I feel rested and stiff…slow moving, but the weighted feeling of yesterday is gone. Got to the kitchen at 4:09. Expecting a great day today.”

I had written in the daily journal every day for almost two months, and I could write no more. The pain was too intense and barely anything was readable after the first two letters of each word.

However, I had listened to my body the day before and went to bed at 8:00pm. Apparently, I needed the extra rest.

As you can see from above, my 51-day Parkinson’s Daily Journal came to an end because of increased symptoms taking away my writing abilities. It took a large dose of faith to continue with the Recipe at that point, but I did. (If you wish to read my entire Parkinson’s Daily Journal, you can find it in Appendix One of my book, Fighting Parkinson’s…and Winning).
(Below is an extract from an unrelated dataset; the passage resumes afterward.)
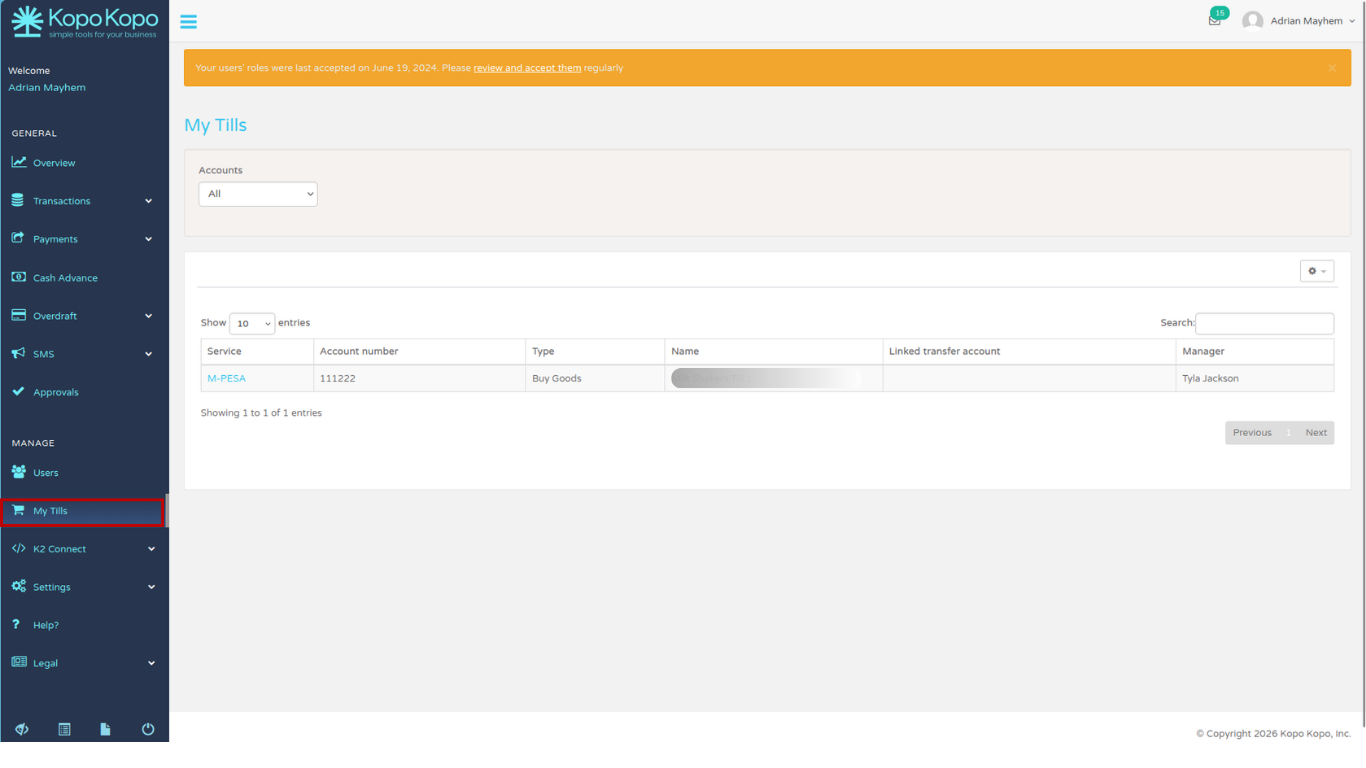Toggle the hamburger sidebar menu icon
The height and width of the screenshot is (768, 1366).
click(x=188, y=21)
Hindsight tells me that it was a blessing that I could no longer write in my daily journal. When you read through the Journal, yes, there is a lot of hope and faith, and there is a lot of love for my wife and children. However, I will have to admit that there is a whole lot of being consumed with living Parkinson’s instead of living life.
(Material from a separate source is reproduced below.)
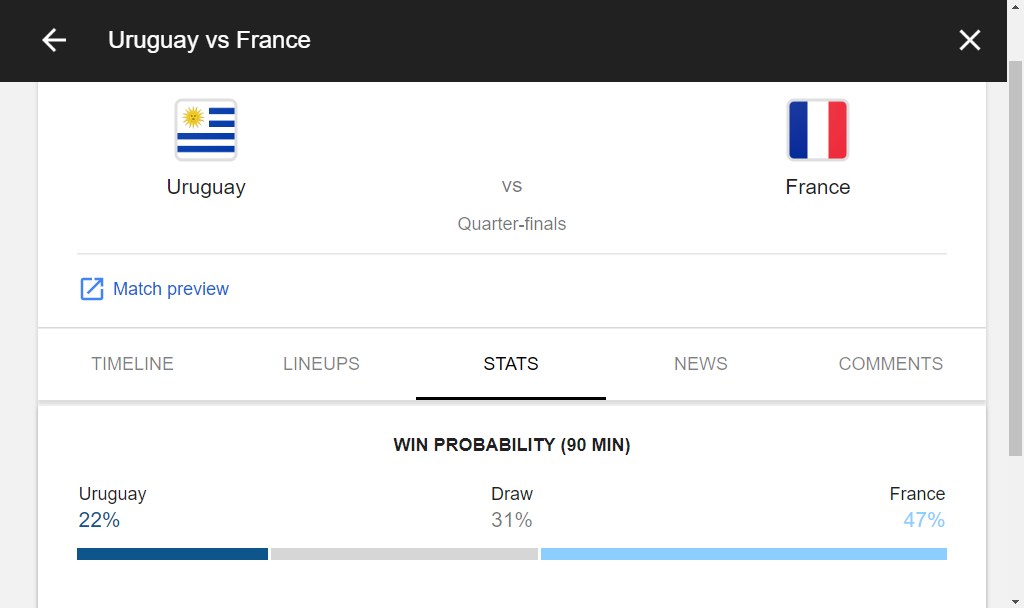1024x608 pixels.
Task: Click the dark blue Uruguay probability bar
Action: (172, 554)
Looking at it now, I see that I was measuring my deterioration, from how long it took me to get to the kitchen each morning to how stiff I was or how painful my rigidity had become.

I had yet to let go of my perfectionism. Since I was documenting my Parkinson’s recovery, my perfectionism told me that I needed to document everything “perfectly,” right down to each thing I could no longer do each day that I could do the day before, including a full and complete analysis of my symptoms right down to the comparison of “are my symptoms better or worse today than they were yesterday.” Sound familiar?
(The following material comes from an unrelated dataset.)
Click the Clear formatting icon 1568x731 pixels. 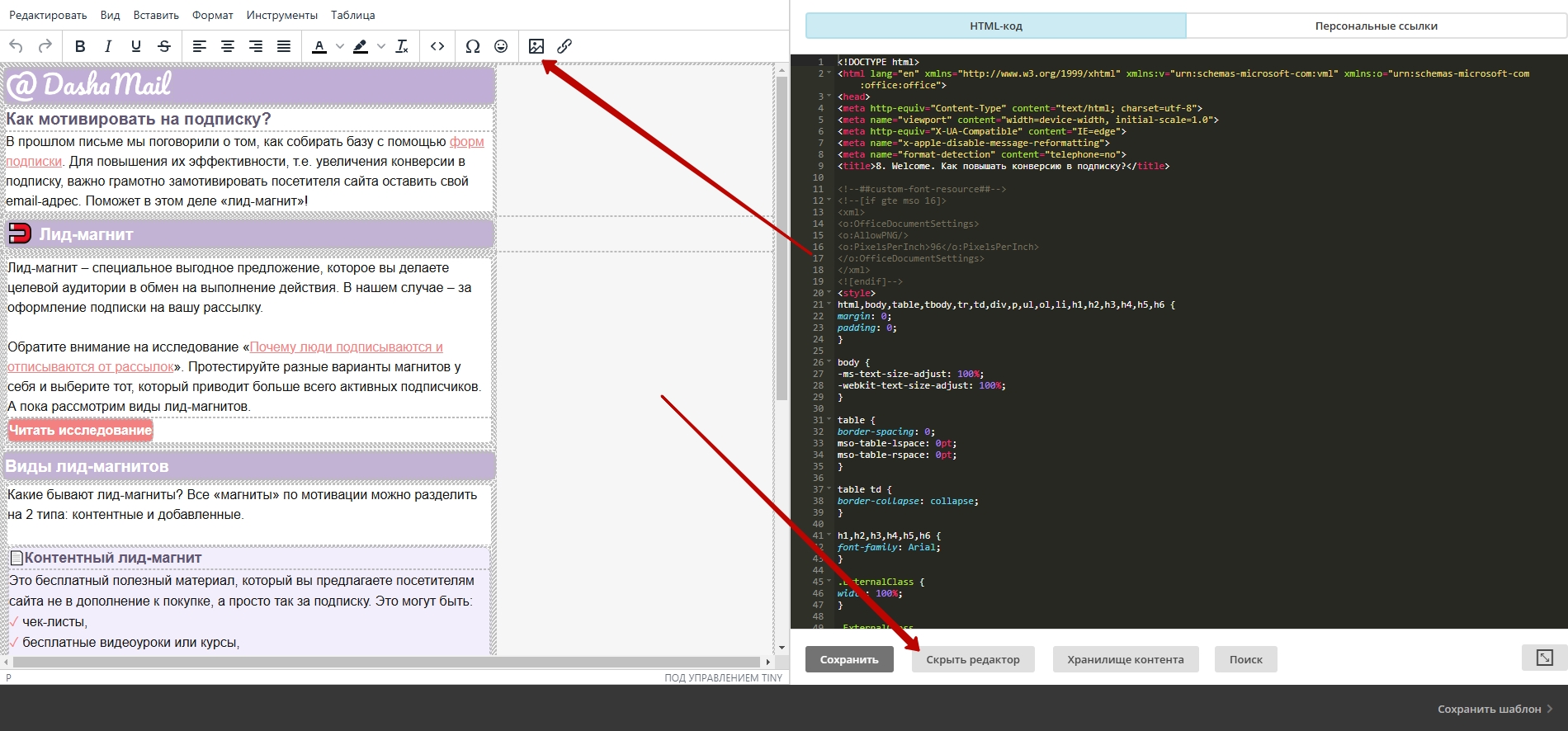click(x=402, y=46)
When I no longer could write in the daily journal, I stopped paying so much attention to the minutiae of the symptoms, and I stopped comparing each day to the day before. Since I was not documenting these things on a daily basis, my need to be perfect about what was going on with my symptoms disappeared, and my ability to be in the moment of what I was doing grew. My symptoms became nothing more than a reminder that I had more work to do in my recovery.

I know I had been measuring those things so I would know when I was recovering. How foolish was I. I had overlooked the fact that every day when I woke up and got out of bed and did my Recipe, I was recovering.

That’s right, recovering…moment by moment…recovering just in the doing! And, I did my Recipe because I had faith that I would be cured. Even in the midst of my complaining, look at the last thing I wrote on November 17, 2009, “Expecting a great day today.” That is faith. You can have it, too!

If you lack faith in your recovery, you stay in bed or you sleep so much you don’t know if it is day or night, and you don’t do the Recipe…what would be the point…you have no faith you will be cured.

Faith is an interesting thing. When you are experiencing wonderful things in life, faith in yourself and your life is easy and natural. When you are experiencing difficulties in life, faith in yourself and your life is difficult and unnatural.

Where you make progress in life is when you are experiencing difficulties in life and you still can find faith in yourself and faith in your life. This is living your life…now!

For those of you who are struggling with your Parkinson’s and shaky with your faith in yourself and your life, please seize this opportunity. Seize the opportunity to begin your recovery by having faith in yourself and faith in your life, which leads to faith in your recovery. Seize the opportunity to make this your November to Remember!

Right here, right now, today, look inside yourself, find that spark of faith you used to have but misplaced somewhere along the way, and grab onto it, light it up, and say, “I have the power to heal myself.”

Please remember to hold onto that spark of faith strongly…you will need it to fight your Parkinson’s on the bumpy road ahead. And while you are holding tightly to your spark of faith, take action against your Parkinson’s, do the Recipe, and be your own cure! You are worth it!

Make the commitment to cure yourself from Parkinson’s!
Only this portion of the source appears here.